Each of these players is shifting from booking engine to trip management platform – and embedded finance is a key part of that evolution.
Why now?
Three forces make this moment particularly ripe for change:
- Corporate travel is rebounding: GBTA projects business travel will surpass pre-pandemic levels by 2025¹. As volumes rise, so do inefficiencies and pressure to improve ROI on T&E systems.
- Technology has caught up: Modern embedded finance providers can now offer compliant, flexible, pre-configured virtual card issuance for non-fintechs – without forcing them to become banks.
- Customer expectations have evolved: Finance teams no longer accept delayed reimbursements and opaque workflows. Employees expect the same seamless, controlled experience they get in consumer apps – where payments are instant, policy-aware, and invisible in the background. The widespread adoption of Apple Pay and Google Pay among business travellers, along with near-universal acceptance of contactless payments, has only reinforced this expectation. Today, employees assume they’ll pay with their phones – instantly and effortlessly – making platforms that still rely on legacy cards or post-trip expense claims feel increasingly outdated.
Reframing embedded finance as a workflow enabler
Rather than thinking of embedded finance as just infrastructure, it’s more useful to think of it as a product design tool. When payments, approvals and controls are native to the platform, new workflows become possible – workflows that are smarter, safer, and better aligned with customer needs.
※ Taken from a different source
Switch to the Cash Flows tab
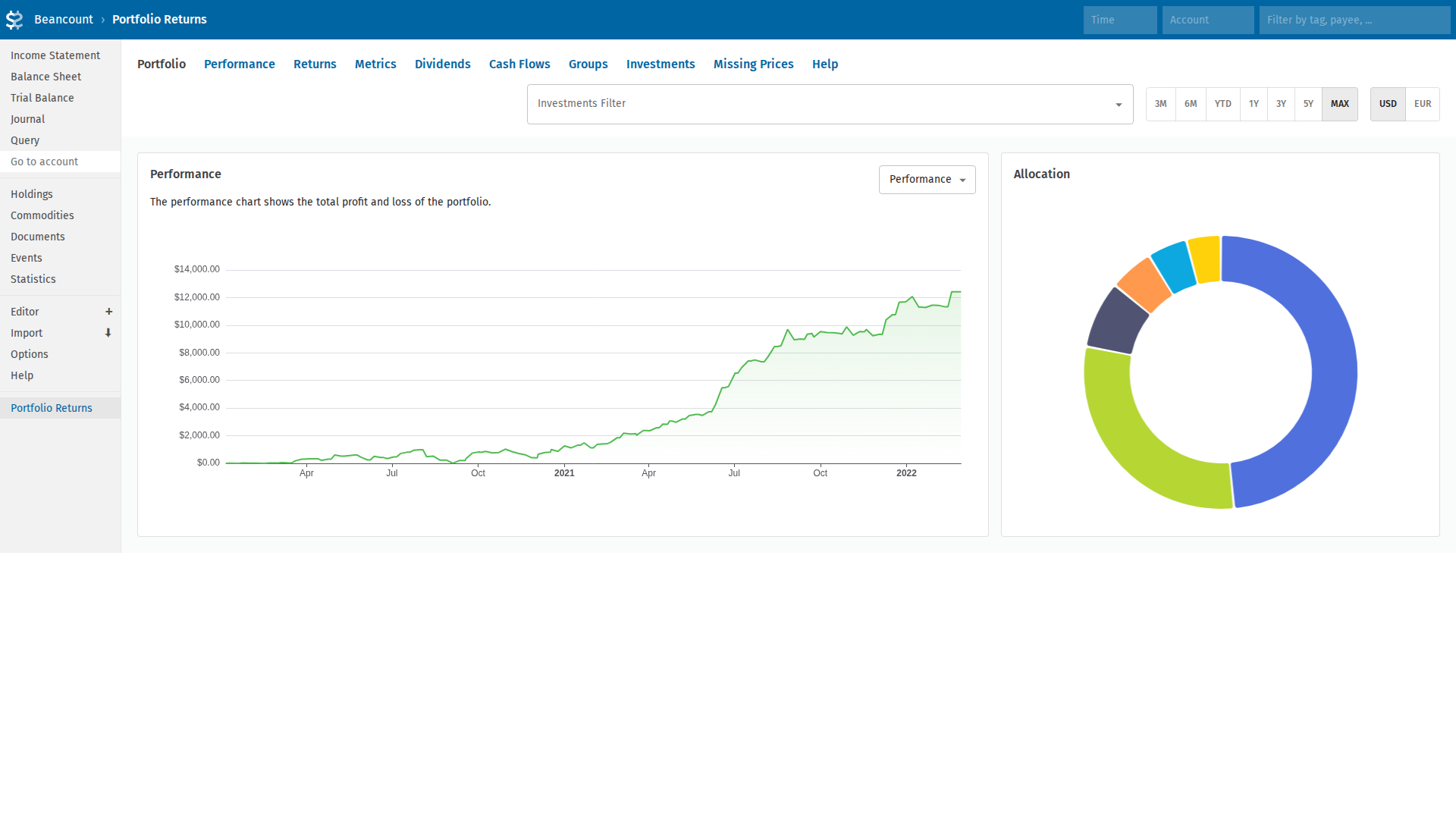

Business travel platforms are well-positioned to lead this shift. They already have the data, the user base, and the context. What they’ve lacked – until now – is the infrastructure to embed finance deeply enough to support the full trip.
Final thought
Virtual cards have been in the travel tech stack for years. But their potential is still only half realised. The Virtual cards have been in the travel tech stack for years. But their potential is still only half realised. The real value will emerge when these tools support not just the flight and hotel – but everything that happens in between.
For platforms ready to make that leap, embedded finance isn’t just a way to streamline payments. It’s the key to owning more of the customer journey, and turning operational complexity into product value.